[ENTRIES PROVIDED — start]
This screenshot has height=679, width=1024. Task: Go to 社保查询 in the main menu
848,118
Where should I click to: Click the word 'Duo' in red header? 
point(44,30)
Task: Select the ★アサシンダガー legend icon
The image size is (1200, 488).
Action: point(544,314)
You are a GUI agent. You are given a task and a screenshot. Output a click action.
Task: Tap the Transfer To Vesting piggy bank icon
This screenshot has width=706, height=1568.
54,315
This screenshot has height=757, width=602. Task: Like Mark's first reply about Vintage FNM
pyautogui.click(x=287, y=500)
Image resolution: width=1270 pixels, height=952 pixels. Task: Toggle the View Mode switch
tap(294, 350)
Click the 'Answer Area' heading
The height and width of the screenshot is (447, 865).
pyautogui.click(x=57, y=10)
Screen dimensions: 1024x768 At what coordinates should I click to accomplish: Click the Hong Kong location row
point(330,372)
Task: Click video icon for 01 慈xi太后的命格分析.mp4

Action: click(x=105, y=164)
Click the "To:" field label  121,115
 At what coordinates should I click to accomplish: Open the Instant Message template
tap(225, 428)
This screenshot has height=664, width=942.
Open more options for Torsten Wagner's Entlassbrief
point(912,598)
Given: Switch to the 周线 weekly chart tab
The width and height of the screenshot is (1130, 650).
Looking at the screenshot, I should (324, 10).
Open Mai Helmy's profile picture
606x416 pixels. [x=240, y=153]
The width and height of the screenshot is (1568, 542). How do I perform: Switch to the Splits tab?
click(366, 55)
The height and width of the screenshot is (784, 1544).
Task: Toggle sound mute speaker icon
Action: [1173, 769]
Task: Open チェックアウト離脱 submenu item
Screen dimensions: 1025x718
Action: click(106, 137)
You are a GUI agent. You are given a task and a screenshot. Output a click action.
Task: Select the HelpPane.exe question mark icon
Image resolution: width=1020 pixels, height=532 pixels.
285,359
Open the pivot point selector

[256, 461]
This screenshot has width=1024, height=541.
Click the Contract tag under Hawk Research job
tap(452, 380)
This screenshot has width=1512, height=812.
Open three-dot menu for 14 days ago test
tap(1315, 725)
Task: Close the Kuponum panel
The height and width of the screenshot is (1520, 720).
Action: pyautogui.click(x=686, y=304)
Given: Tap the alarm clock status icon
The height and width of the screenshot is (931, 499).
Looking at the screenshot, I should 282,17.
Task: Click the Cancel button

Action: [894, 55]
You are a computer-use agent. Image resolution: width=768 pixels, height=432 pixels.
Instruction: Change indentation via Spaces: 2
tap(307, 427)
[ENTRIES PROVIDED — finish]
**YOUR INSTRUCTIONS**
Word for word, repeat every line of the data.

**OUTPUT**
This screenshot has height=679, width=1024. Task: Go to 社保查询 in the main menu
848,118
Where should I click to: Click the word 'Duo' in red header? 
point(44,30)
Task: Select the ★アサシンダガー legend icon
The image size is (1200, 488).
Action: point(544,314)
You are a GUI agent. You are given a task and a screenshot. Output a click action.
Task: Tap the Transfer To Vesting piggy bank icon
This screenshot has width=706, height=1568.
54,315
This screenshot has height=757, width=602. Task: Like Mark's first reply about Vintage FNM
pyautogui.click(x=287, y=500)
Image resolution: width=1270 pixels, height=952 pixels. Task: Toggle the View Mode switch
tap(294, 350)
Click the 'Answer Area' heading
The height and width of the screenshot is (447, 865).
pyautogui.click(x=57, y=10)
Screen dimensions: 1024x768 At what coordinates should I click to accomplish: Click the Hong Kong location row
point(330,372)
Task: Click video icon for 01 慈xi太后的命格分析.mp4

Action: click(x=105, y=164)
Click the "To:" field label  121,115
 At what coordinates should I click to accomplish: Open the Instant Message template
tap(225, 428)
This screenshot has height=664, width=942.
Open more options for Torsten Wagner's Entlassbrief
point(912,598)
Given: Switch to the 周线 weekly chart tab
The width and height of the screenshot is (1130, 650).
Looking at the screenshot, I should (324, 10).
Open Mai Helmy's profile picture
606x416 pixels. [x=240, y=153]
The width and height of the screenshot is (1568, 542). How do I perform: Switch to the Splits tab?
click(366, 55)
The height and width of the screenshot is (784, 1544).
Task: Toggle sound mute speaker icon
Action: [1173, 769]
Task: Open チェックアウト離脱 submenu item
Screen dimensions: 1025x718
Action: click(106, 137)
You are a GUI agent. You are given a task and a screenshot. Output a click action.
Task: Select the HelpPane.exe question mark icon
Image resolution: width=1020 pixels, height=532 pixels.
285,359
Open the pivot point selector

[256, 461]
This screenshot has width=1024, height=541.
Click the Contract tag under Hawk Research job
tap(452, 380)
This screenshot has width=1512, height=812.
Open three-dot menu for 14 days ago test
tap(1315, 725)
Task: Close the Kuponum panel
The height and width of the screenshot is (1520, 720).
Action: pyautogui.click(x=686, y=304)
Given: Tap the alarm clock status icon
The height and width of the screenshot is (931, 499).
Looking at the screenshot, I should 282,17.
Task: Click the Cancel button

Action: [894, 55]
You are a computer-use agent. Image resolution: width=768 pixels, height=432 pixels.
Instruction: Change indentation via Spaces: 2
tap(307, 427)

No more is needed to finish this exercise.